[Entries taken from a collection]
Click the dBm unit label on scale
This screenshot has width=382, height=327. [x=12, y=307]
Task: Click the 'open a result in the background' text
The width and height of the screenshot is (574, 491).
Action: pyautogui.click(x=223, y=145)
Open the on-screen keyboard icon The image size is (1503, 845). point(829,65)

---

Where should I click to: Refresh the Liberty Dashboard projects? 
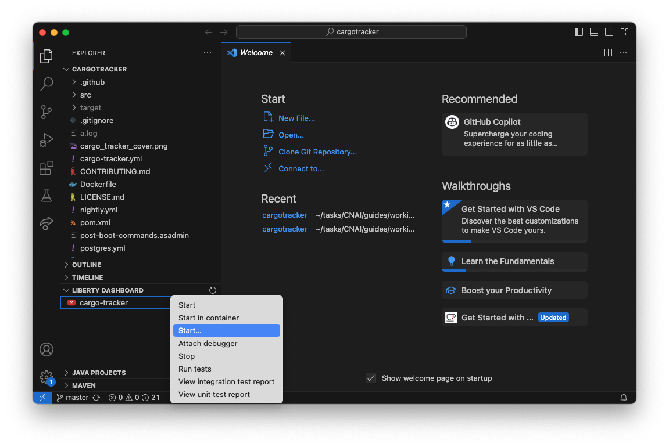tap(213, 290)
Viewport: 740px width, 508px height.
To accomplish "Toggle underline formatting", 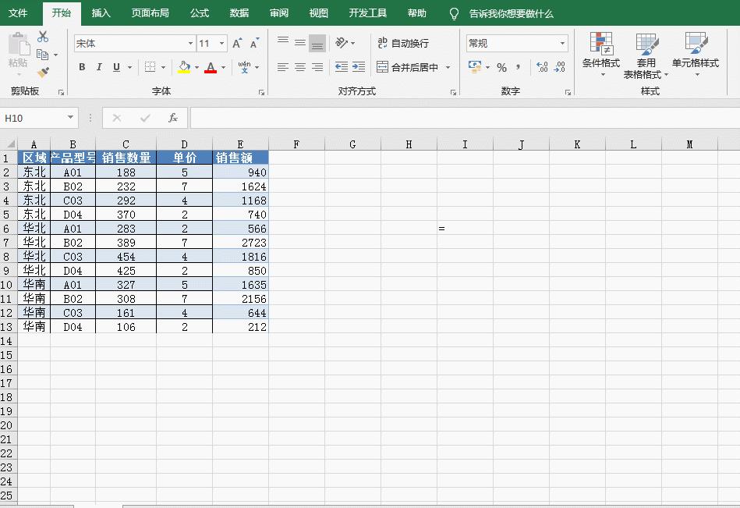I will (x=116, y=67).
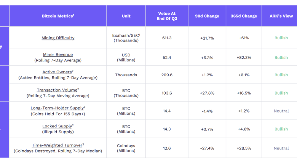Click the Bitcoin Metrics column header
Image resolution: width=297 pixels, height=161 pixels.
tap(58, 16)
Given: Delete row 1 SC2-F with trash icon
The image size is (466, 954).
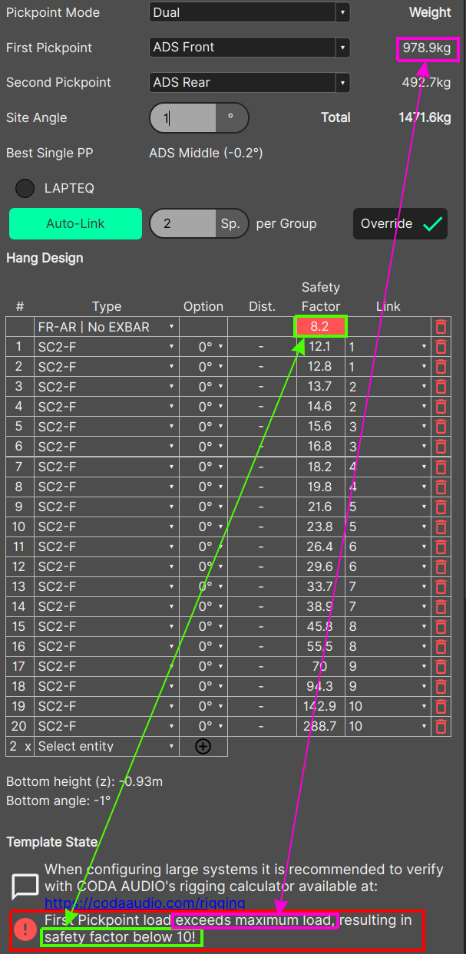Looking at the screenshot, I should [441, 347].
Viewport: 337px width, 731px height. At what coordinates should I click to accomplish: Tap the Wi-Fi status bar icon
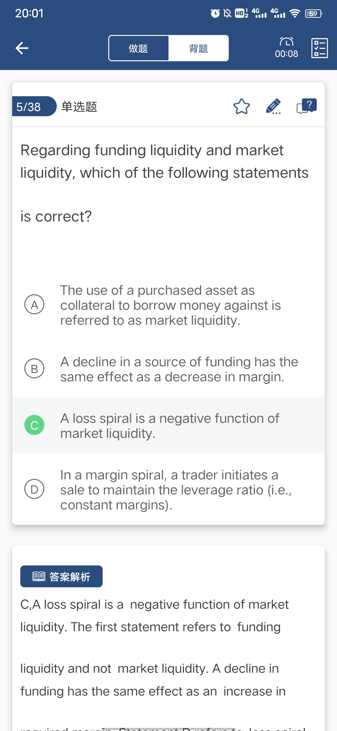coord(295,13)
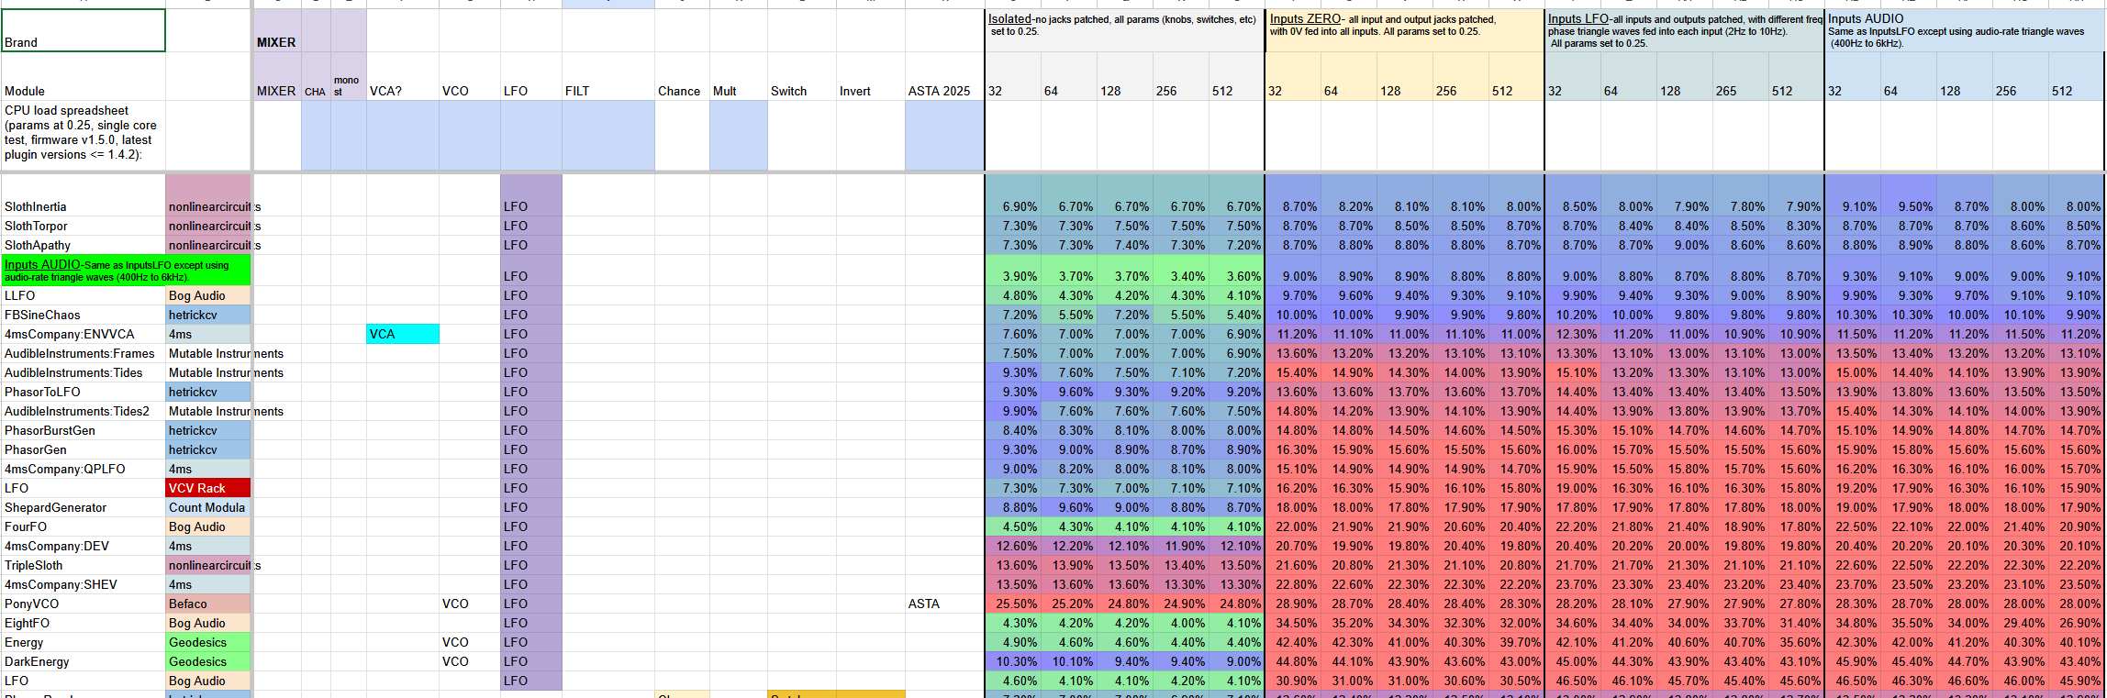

» **TASK ITEM**: Starting at the line above that contains "The width and", repeat each line exactly up to and including the line that contains "Open the on-screen", and stop there.

» **SOLUTION FOR THIS TASK**:
The width and height of the screenshot is (574, 491).
Action: pyautogui.click(x=223, y=145)
Open the on-screen keyboard icon The image size is (1503, 845). point(829,65)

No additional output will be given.